> Exercise directions
When the line with "Task: Open thermal" is reached, include it and stop; before that, copy each line of the listing exactly from the first.

> Material for the task
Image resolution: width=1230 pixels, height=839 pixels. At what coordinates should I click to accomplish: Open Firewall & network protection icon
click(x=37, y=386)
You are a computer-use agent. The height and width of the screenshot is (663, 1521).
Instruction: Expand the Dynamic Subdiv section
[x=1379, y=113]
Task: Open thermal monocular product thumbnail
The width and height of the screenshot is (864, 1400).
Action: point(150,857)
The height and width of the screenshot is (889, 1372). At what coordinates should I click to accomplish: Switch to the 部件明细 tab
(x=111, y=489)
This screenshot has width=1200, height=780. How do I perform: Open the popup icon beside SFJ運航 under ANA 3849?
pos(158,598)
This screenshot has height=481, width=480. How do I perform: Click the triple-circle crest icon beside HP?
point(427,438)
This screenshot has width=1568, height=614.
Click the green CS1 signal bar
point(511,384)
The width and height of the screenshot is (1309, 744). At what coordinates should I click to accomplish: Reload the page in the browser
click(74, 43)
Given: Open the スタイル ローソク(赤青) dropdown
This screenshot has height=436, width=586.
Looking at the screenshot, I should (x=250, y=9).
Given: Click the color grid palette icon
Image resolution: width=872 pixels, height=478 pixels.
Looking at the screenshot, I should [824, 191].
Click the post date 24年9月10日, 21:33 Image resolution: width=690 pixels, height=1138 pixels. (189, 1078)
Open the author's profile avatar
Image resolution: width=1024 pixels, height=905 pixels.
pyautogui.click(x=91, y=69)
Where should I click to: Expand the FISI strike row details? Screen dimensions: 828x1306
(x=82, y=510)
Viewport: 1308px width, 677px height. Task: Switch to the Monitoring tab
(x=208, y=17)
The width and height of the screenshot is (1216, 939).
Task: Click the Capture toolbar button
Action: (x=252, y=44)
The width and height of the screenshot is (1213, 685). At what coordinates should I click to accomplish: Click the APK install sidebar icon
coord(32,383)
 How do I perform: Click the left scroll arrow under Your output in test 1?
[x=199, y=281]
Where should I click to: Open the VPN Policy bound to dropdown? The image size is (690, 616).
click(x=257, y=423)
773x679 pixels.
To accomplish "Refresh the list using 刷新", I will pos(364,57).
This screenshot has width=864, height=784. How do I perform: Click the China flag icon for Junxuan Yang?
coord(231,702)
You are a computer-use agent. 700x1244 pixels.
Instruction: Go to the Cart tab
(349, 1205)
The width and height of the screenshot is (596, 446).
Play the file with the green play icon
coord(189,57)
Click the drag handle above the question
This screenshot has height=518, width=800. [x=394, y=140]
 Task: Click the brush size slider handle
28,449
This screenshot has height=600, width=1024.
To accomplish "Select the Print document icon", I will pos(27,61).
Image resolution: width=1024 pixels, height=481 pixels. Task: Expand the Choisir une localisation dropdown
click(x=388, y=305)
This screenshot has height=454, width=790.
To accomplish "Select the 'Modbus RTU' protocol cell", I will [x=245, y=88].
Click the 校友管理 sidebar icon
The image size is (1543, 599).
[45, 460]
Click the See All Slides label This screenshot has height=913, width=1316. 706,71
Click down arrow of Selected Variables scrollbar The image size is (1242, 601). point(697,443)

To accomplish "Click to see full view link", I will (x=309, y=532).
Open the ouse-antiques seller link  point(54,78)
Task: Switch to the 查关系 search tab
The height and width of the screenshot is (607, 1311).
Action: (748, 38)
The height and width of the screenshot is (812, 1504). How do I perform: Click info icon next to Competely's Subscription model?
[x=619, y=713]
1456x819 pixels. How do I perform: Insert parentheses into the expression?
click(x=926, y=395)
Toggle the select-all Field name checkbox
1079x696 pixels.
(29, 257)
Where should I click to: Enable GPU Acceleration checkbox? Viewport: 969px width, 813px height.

> Solution to the exercise
Image resolution: width=1230 pixels, height=839 pixels. At what coordinates should I click to accomplish: Open Firewall & network protection icon
click(x=37, y=386)
You are a computer-use agent. The height and width of the screenshot is (663, 1521).
Instruction: Expand the Dynamic Subdiv section
[x=1379, y=113]
Task: Open thermal monocular product thumbnail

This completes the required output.